Note, the term "dataset" used here is synonymous with "data package".
The gbif_registrar
operates through three steps:
- Register: Associates an EDI dataset identifier with a GBIF group identifier and stores this information locally in a registrations file for future reference.
- Validate: Runs a validation check on the registration file to ensure all necessary content is in place.
- Upload: Initiates the upload of the newly registered dataset to GBIF.
For subsequent versions of an EDI dataset, the process repeats.

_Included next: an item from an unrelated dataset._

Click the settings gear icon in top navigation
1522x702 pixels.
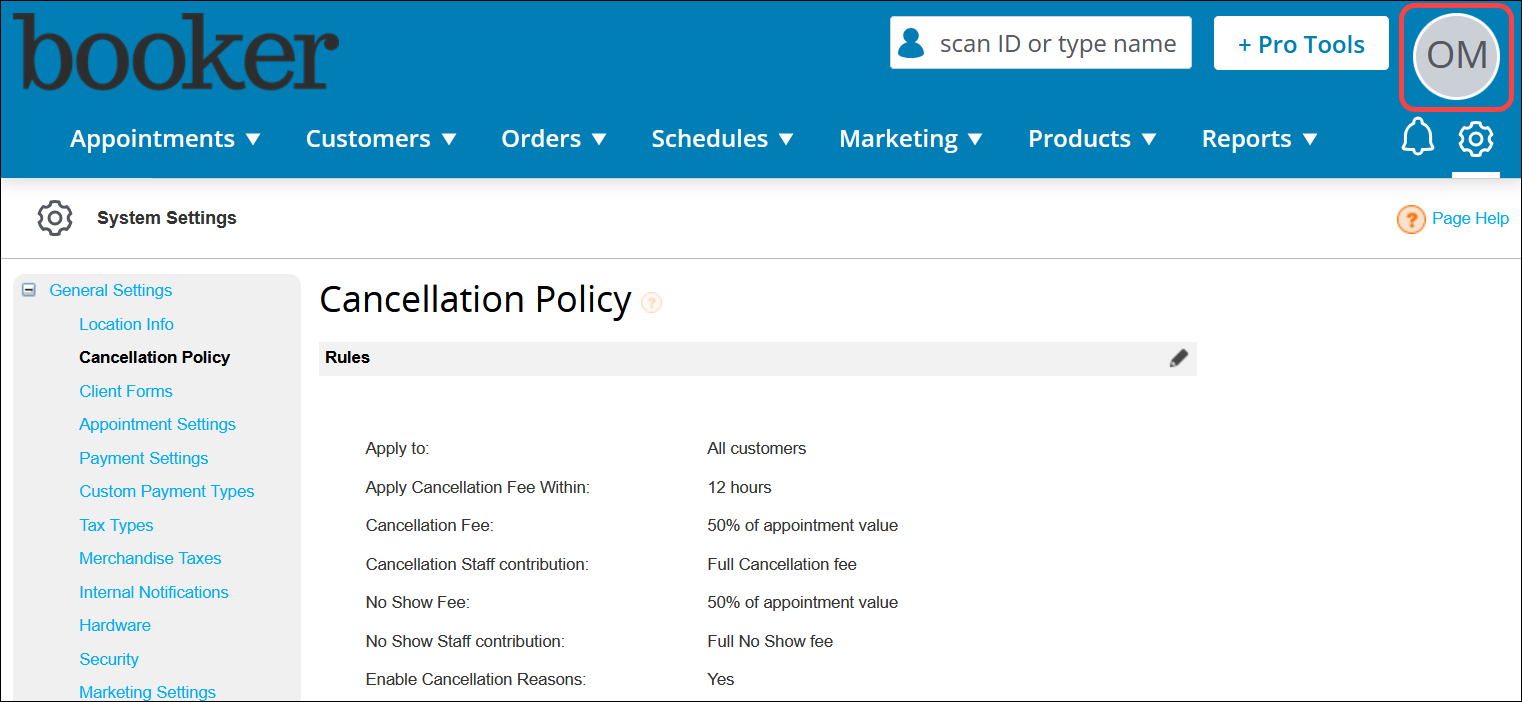point(1476,139)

The new version is added to the registrations file under the data package series GBIF group ID, undergoes validation for required content, and replaces the previous instance on GBIF.
- Install: The
gbif_registrar
may be installed from GitHub using pip:
pip install git+https://github.com/EDIorg/gbif_registrar.git#egg=gbif_registrar
- Initialize Configuration: Locally configure
gbif_registrar
to run on test or production environments and add credentials for authentication. - Initialize Registration File: Create a registration file to store information about EDI datasets on GBIF.

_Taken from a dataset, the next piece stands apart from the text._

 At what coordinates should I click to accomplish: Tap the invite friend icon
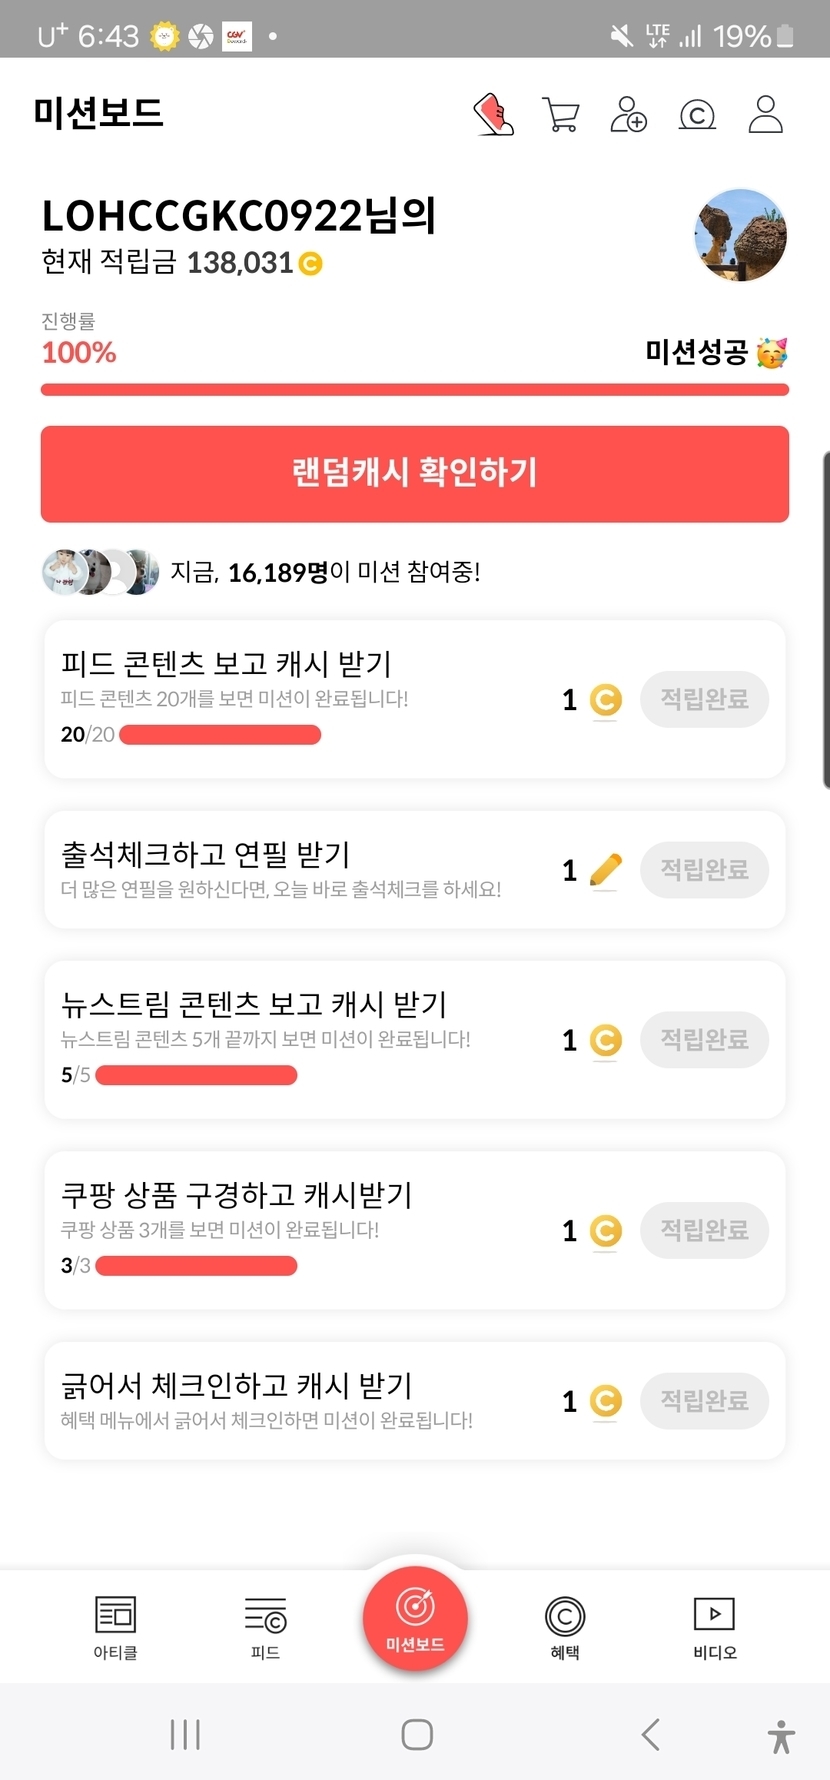coord(628,115)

- Build the Main Workflow: Develop the main.py workflow, outlining the major steps of the process. Below is an example of such a workflow:
from gbif_registrar.configure import load_configuration, unload_configuration
from gbif_registrar.register import register_dataset
from gbif_registrar.validate import validate_registrations
from gbif_registrar.upload import upload_dataset
def main(local_dataset_id, registration_file, configuration_file):
"""Register a dataset and upload to GBIF.
Parameters
----------
local_dataset_id : str
The identifier of a dataset in the EDI repository.
registration_file : str
Path of the registrations file.
configuration_file : str
Path of the configuration file.
Returns
-------
None
The registrations file written back to itself as a .csv, and containing
the new registration record and synchronization status.
Examples
--------
>>> main("edi.929.2", "registrations.csv", "configuration.json")
"""
load_configuration(configuration_file)
register_dataset(local_dataset_id, registration_file)
validate_registrations(registration_file)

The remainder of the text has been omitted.